◆ LISTED RECORDS ◆
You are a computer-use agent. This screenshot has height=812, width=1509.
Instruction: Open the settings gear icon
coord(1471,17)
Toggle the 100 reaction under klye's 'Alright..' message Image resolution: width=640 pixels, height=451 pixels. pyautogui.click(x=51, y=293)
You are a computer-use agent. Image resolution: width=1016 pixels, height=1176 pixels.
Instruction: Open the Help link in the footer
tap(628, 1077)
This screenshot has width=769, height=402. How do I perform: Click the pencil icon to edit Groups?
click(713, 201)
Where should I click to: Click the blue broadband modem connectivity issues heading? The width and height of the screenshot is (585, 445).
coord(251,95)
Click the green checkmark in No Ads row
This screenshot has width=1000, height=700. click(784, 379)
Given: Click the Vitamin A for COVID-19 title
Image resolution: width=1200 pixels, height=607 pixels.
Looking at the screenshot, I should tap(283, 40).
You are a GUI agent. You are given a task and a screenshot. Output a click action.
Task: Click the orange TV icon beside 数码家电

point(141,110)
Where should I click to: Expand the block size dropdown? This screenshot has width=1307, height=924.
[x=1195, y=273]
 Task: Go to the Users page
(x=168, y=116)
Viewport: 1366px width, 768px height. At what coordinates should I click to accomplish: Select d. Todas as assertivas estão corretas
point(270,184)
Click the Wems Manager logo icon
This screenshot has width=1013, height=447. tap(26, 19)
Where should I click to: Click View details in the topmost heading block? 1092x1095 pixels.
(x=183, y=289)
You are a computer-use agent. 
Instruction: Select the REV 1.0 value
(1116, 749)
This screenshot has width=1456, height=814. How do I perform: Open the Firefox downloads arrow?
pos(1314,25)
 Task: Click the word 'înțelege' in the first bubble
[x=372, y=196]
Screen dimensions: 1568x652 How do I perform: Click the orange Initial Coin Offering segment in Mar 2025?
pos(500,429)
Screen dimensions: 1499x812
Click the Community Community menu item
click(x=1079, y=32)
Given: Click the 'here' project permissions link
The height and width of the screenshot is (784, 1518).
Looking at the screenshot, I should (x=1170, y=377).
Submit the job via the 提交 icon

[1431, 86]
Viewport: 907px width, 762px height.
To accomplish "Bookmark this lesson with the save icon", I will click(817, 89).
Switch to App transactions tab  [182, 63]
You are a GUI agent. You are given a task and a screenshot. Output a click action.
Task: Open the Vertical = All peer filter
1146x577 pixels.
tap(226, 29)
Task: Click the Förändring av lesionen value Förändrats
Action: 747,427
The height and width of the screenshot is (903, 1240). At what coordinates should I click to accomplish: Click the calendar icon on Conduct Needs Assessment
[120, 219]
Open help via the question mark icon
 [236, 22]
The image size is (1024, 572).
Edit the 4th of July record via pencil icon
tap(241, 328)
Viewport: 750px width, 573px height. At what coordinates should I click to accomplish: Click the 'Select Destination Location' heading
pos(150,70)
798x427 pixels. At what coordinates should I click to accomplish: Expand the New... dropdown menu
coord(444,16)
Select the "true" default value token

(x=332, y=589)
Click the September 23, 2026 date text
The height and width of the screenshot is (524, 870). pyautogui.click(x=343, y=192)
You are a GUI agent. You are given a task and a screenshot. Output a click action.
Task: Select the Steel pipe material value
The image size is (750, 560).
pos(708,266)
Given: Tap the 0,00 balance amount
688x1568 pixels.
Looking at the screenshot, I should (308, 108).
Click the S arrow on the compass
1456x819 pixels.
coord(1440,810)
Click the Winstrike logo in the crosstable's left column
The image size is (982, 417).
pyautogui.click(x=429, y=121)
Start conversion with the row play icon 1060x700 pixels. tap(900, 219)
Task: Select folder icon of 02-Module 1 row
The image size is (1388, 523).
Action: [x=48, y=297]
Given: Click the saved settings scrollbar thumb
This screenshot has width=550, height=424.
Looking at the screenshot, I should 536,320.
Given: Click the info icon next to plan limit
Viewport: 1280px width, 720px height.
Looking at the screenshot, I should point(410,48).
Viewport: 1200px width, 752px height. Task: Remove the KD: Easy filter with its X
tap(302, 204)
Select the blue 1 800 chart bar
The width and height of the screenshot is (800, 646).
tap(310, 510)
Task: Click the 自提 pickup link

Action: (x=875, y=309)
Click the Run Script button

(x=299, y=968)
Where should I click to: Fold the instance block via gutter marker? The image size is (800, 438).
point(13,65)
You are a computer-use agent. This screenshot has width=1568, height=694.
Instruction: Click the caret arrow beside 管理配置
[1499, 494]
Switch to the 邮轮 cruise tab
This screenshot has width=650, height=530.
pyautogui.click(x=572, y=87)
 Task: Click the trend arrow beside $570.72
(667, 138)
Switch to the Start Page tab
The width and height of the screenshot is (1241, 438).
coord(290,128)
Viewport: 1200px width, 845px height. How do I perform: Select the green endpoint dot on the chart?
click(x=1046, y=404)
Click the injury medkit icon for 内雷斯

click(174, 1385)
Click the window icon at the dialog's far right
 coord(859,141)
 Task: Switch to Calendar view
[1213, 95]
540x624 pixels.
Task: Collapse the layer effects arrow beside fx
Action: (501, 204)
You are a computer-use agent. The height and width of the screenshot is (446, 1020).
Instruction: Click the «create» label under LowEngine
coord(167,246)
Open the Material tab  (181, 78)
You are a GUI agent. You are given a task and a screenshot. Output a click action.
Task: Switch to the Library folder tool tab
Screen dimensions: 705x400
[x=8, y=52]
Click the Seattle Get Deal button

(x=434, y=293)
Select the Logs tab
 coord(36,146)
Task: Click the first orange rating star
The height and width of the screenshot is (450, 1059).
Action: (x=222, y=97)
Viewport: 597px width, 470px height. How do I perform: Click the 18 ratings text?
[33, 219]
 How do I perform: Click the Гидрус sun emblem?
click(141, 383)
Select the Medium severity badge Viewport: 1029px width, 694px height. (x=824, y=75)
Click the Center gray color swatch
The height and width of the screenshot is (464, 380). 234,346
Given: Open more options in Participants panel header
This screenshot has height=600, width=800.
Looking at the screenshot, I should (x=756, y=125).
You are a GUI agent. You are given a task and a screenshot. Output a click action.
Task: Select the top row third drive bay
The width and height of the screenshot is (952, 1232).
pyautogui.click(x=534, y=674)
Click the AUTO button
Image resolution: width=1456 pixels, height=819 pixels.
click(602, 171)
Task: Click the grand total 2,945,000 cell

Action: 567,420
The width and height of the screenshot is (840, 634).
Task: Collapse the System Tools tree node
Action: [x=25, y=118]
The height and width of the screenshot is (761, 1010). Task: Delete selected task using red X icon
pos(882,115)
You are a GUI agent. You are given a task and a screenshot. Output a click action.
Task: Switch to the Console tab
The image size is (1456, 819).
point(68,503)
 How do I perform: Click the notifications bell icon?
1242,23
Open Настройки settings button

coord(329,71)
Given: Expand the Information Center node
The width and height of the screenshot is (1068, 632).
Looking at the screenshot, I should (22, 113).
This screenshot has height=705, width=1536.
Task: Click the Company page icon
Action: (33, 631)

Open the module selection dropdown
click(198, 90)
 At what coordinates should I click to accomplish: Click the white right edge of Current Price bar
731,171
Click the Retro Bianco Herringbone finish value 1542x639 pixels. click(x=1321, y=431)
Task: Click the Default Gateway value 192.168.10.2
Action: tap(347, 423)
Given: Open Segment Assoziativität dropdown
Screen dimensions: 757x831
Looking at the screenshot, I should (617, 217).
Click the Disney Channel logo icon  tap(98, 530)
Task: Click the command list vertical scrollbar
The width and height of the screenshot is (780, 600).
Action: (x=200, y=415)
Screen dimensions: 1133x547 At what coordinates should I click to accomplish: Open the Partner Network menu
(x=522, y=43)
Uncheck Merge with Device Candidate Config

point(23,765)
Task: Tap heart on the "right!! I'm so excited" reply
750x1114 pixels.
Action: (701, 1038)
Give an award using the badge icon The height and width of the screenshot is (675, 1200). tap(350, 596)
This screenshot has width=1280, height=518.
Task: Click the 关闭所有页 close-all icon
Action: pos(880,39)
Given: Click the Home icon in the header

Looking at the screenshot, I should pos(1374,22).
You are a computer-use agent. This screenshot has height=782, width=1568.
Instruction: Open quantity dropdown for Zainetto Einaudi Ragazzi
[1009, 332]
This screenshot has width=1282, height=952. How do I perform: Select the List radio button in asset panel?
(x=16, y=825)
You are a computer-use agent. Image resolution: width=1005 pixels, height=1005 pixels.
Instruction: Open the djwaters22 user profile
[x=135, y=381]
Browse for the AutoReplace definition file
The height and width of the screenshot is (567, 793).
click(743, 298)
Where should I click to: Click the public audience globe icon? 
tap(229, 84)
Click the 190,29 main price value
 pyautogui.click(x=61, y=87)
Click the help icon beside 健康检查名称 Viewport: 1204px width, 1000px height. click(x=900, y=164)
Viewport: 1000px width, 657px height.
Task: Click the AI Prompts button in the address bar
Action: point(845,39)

◆ SHORT EXERCISE ◆
Rewrite the records from the line containing "Select the Medium" through the line containing "click(602, 171)" as a Markdown table, with the row number under Row and the line under Line text, leaving out blank lines.

◆ RESULT ◆
| Row | Line text |
|---|---|
| 1 | Select the Medium severity badge Viewport: 1029px width, 694px height. (x=824, y=75) |
| 2 | Click the Center gray color swatch |
| 3 | The height and width of the screenshot is (464, 380). 234,346 |
| 4 | Given: Open more options in Participants panel header |
| 5 | This screenshot has height=600, width=800. |
| 6 | Looking at the screenshot, I should (x=756, y=125). |
| 7 | You are a GUI agent. You are given a task and a screenshot. Output a click action. |
| 8 | Task: Select the top row third drive bay |
| 9 | The width and height of the screenshot is (952, 1232). |
| 10 | pyautogui.click(x=534, y=674) |
| 11 | Click the AUTO button |
| 12 | Image resolution: width=1456 pixels, height=819 pixels. |
| 13 | click(602, 171) |